The key figure in the creation of modern Turkey was born in 1881 in Salonika in the Ottoman Empire (now Thessaloniki in Greece) to a Turkish Muslim family in modest circumstances. His father was a minor customs official. The boy was nicknamed Kemal (‘the perfect one’) by a teacher at school and kept it all his life. He became an army officer whose record in the First World War, notably including the repulse of the Allied attempt to force the Dardanelles at Gallipoli, made him a national hero. The Ottoman sultanate, which had chosen the wrong side in the war, was on its last legs and Istanbul was occupied by British, French and Italian troops, while the Greeks invaded Anatolia. Mustafa Kemal was the most effective leader of Turkish resistance and he and his supporters established a new Turkish government and capital at Ankara in 1920. Many prominent Turks joined him and under his lead a national assembly met and abolished the Ottoman sultanate. The Greek forces were driven out and the Republic of Turkey came formally into existence in 1923 with Mustafa Kemal as its president.

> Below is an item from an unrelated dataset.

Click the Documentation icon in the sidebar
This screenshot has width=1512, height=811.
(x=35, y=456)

The new regime embarked on a dramatic policy of westernisation and secularisation, which included the building of roads and railways, the development of state-owned industry, the introduction of the Latin alphabet in place of Arabic script and the western calendar instead of the Muslim one. The traditional Islamic religious schools and courts were abolished, as were the dervishes. The regime also moved away from the traditional subordination of women, who were encouraged to shed their veils, given the vote in assembly elections and allowed to stand for seats.

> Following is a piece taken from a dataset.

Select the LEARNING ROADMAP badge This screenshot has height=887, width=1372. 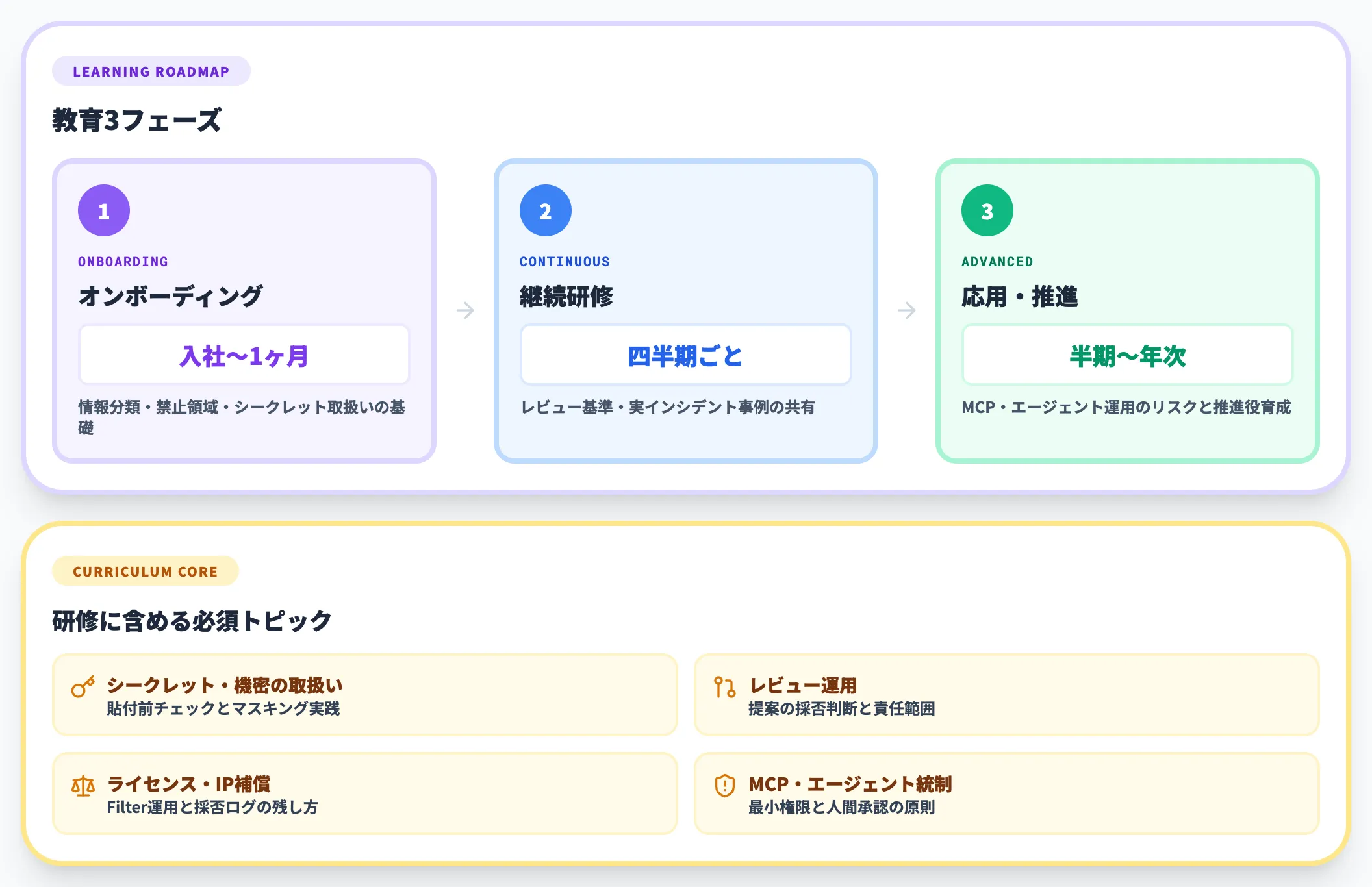coord(151,71)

Mustafa Kemal believed in Islam, but in a speech in 1925 he said that Turkey’s age-old political unity based on religion needed to be replaced by one based on nationality, with an acceptance of contemporary western civilisation. He disliked the fez, a symbol of faithfulness to Islam, which he considered a sign of backwardness and ignorance. ‘If we will be a civilised people,’ he said, ‘we must wear civilised international clothes.’ He himself went about in a panama hat and a suit, while the assembly passed the Hat Law, which made wearing the fez a criminal offence and the police confiscated them. Turks hurrying to obey put more or less anything they could find on their heads and in one village apparently the men grabbed a pile of women’s summer hats from a shop and hastily donned them, complete with ribbons and feathers.

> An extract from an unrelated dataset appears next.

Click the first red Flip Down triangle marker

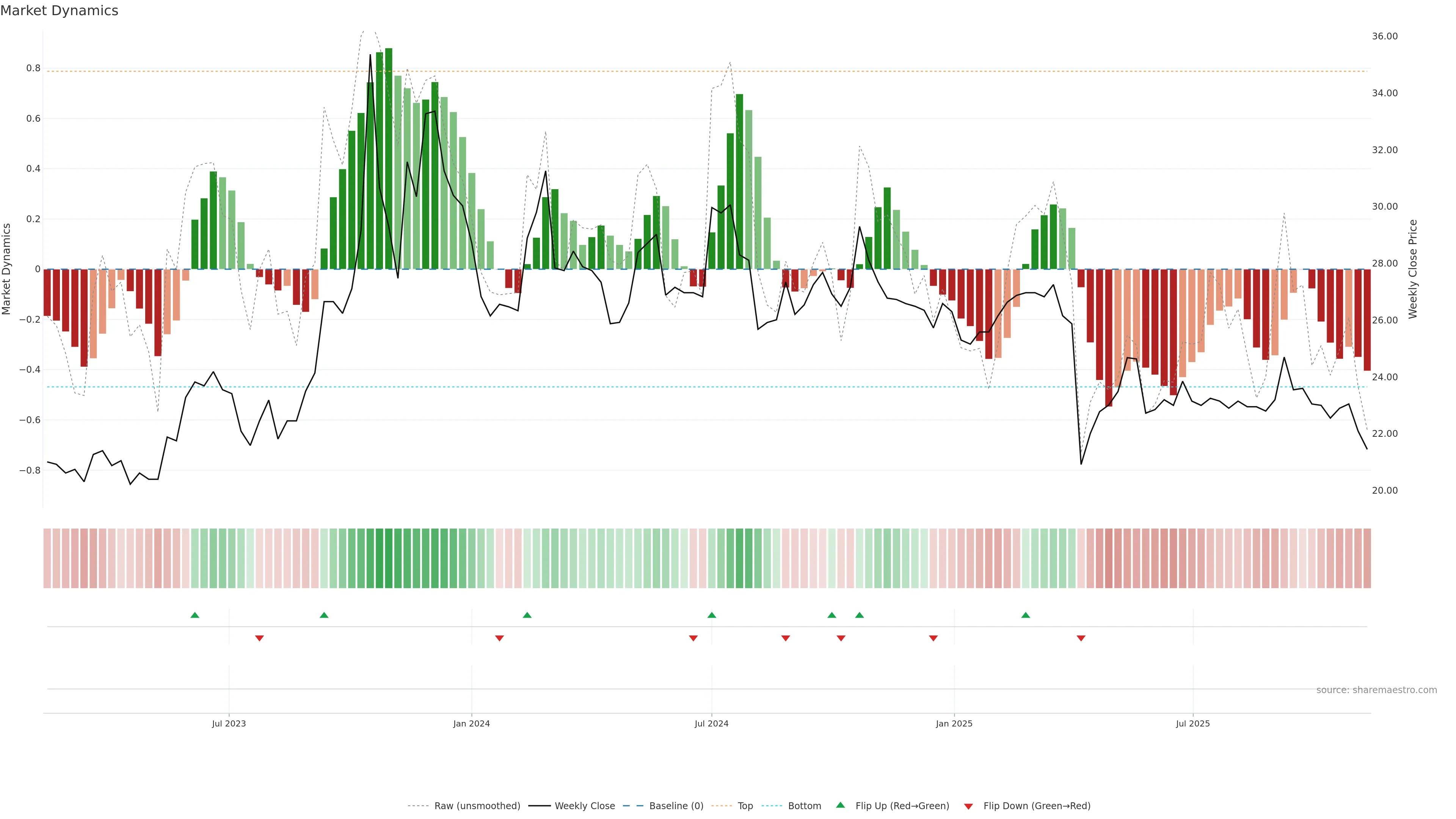coord(259,638)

The salaam was also outlawed and the handshake took its place. Surnames were introduced in 1934 and the assembly gave Mustafa Kemal the surname Ataturk (‘Father of the Turks’), which no one else was permitted to use. The country was brought into the 20th century and the western world, while a strong new sense of Turkish national identity and pride was effectively fostered. Opposition was forcibly suppressed.
In his later years Ataturk lived in the stupendous Dolmabahce Palace in Istanbul, on the northern, European side of the Bosphorus, which had been one of the grand residences of the sultans. He had always been a lone wolf and while the regime was run by his trusted ministers he grew ever more reserved, solitary and remote. Long a heavy drinker (who enjoyed dancing, poker-playing and women as well), he suffered from cirrhosis of the liver and its associated problems, including attacks of grim depression and nervous tension. He spent his final months in severe pain.
Cirrhosis was not diagnosed until January 1938 and, when it was, Ataturk took little notice of his doctors. In March he came down with pneumonia. By June he could scarcely stand and, after some months resting on his yacht, when he returned to his palace in Istanbul he could not climb the stairs. Refusing to be seen on a stretcher, he had himself carried upstairs in an armchair, just managing to walk the last steps to his bedroom. After a coma in September he relapsed into unconsciousness again on November 9th. He died the next day, aged 57 and the bedroom clock was stopped at 9.05am, the time of his death, as it remains to this day.
His death drew a gigantic outpouring of grief from the Turkish people. His body was carried through a mourning Istanbul on its way to Ankara, where it was temporarily laid to rest, while a magnificent mausoleum was erected, with a museum in his memory. Begun in 1944, it was finally completed in 1953 and is visited by millions of people every year. Portraits of Ataturk hang in homes and offices, statues of him abound in town squares and he appears on Turkish banknotes and postage stamps. He is still far from forgotten.